# Old, junk, dual sport motorcycle for sale in Washington. $400



## Charlie (Jul 7, 2013)

It's road worthy, but it could use some work. First gear knocks (difficult to fix) but works, 2nd-6th gears are perfect. The chain is loose but can still be tensioned, I can do that. Oil needs changing, I can do that too. Motor mount bolt is busted could be fixed cheap. One fork seal is leaking fork fluid so fork seals would be like $1 for a pair, fork oil is cheap too. Kush seal is old on rear wheel chain sprocket. One seater.

82 Honda XL185s headlight taillight work, blinkers and horn would work if battery worked, kickstart works. HAS A TITLE, will cruise at 60 mph. Can get 50mpg (less if you haul ass). 1670 rough miles, rescued from neglectful owner.

I'm selling this to buy a particular longboard in Wenatchee. The board costs $320 + tax. I'd be willing to give the bike to somebody who buys me this board.
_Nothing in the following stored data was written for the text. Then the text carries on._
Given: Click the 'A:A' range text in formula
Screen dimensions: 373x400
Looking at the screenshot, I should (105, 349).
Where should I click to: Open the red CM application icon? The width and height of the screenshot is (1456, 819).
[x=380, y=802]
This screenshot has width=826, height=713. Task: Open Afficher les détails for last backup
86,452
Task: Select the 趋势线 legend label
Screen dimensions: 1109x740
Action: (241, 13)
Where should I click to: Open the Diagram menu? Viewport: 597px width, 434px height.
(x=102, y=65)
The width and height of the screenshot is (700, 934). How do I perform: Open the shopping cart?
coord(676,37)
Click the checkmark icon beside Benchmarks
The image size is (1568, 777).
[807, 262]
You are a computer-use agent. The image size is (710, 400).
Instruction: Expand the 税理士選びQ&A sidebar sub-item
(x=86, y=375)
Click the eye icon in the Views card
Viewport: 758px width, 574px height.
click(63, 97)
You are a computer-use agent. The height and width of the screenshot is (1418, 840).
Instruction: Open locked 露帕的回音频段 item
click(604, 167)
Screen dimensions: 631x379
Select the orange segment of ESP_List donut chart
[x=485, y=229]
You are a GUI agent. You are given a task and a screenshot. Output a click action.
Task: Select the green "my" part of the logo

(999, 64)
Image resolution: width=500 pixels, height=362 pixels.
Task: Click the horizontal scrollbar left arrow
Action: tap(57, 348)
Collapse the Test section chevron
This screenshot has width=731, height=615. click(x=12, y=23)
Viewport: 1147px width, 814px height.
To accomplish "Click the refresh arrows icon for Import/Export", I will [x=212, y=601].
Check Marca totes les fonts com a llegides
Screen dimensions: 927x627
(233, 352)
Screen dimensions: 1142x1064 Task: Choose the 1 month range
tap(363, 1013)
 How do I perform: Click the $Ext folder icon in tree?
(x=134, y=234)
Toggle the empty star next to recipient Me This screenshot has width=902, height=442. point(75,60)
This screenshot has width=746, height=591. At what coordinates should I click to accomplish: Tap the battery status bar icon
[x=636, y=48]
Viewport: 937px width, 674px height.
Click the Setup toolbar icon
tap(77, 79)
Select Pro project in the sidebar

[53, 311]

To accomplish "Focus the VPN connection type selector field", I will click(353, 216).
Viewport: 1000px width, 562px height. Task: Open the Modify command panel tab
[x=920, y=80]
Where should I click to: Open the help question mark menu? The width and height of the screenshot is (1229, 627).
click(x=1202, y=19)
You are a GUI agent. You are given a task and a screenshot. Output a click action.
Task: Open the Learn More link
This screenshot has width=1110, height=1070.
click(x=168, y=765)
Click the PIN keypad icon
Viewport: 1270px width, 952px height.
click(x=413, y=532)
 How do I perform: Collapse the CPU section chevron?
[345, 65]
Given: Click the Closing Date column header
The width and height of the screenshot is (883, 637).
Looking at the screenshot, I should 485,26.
I'm a hitchhiking musician that owns and can play several instruments and I am willing to help you busk to raise the money for just skateboard for trade, for extra money to pay registration and/or parts.

I'm getting ants in my pants for this longboard. I'm a talented musician and want to sell my motorcycle for a badass longboard. If this can happen in a way that benefits me and somebody else, I'm so down.

I'll include a helmet.


----------



## Charlie (Jul 7, 2013)

And I'm willing to travel to you to help busk, or we could busk in Wenatchee, but I don't think Wenatchee would be as easy as Seattle (Leavenworth won't allow it), unless we apply to busk at the new pybus farmers market. However, I can only hitchhike, I don't have money for gas and my tabs are expired on my car and on the dual sport.


----------



## ByronMc (Jul 7, 2013)

Busk yourself,make the money,buy the board,give the trashed motorcycle to your bestfriend


----------



## Matt Derrick (Jul 7, 2013)

im in cle elum... but i don't know anything about motorcycles, so im not sure what to do to fix it?


----------



## Matt Derrick (Jul 7, 2013)

also, is that a dirt bike? is it street legal?


----------



## Charlie (Jul 7, 2013)

ByronMc said:


> Busk yourself,make the money,buy the board,give the trashed motorcycle to your bestfriend


 

I'm considering this, I've been sitting on my parents computer for a couple weeks trying to sell this bike. I'm waiting for this bike to sell, to buy a longboard, to travel around Seattle area. Instead, I could travel around Seattle area, skateboard with my regular skateboard, keep busking until I have enough money to buy my dreamboard, come back and get it, and then get back out and get at it with a sick long skateboard. I've only busked for short ammounts of time and I usually make about $20 in 10 minutes, I've never tried to make $400 with busking, that seems like a pain in the ass and getting kicked out of a LOT of places.





Matt Derrick said:


> im in cle elum... but i don't know anything about motorcycles, so im not sure what to do to fix it?





Matt Derrick said:


> also, is that a dirt bike? is it street legal?


 



It's both a dirt bike and street legal (dual sport). This bike is ready to ride right now and is currently street legal minus tabs and registration (registering a motorcycle does not require an endorsement and is cheaper than registering a car [this bike may be like $20], a 3 month learners permit is $20 and may require you to renew your license if it's about to expire. Getting your motorcycle endorsement is something like $100? $150?). I could do all the work that needs to be done to fix it minus the first gear knocking (but my neighbor could probably fix that), unless if you just buy another motor (at that rate, you might as well ride the hell out of this bike until the motor quits running, which could be a couple years out if you granny it, or it could be soon if you hot rod it, I'm not sure). If I had it registered in my name and was making money, I'd ride it until it breaks just to see how long it lasts, then buy another motor for it.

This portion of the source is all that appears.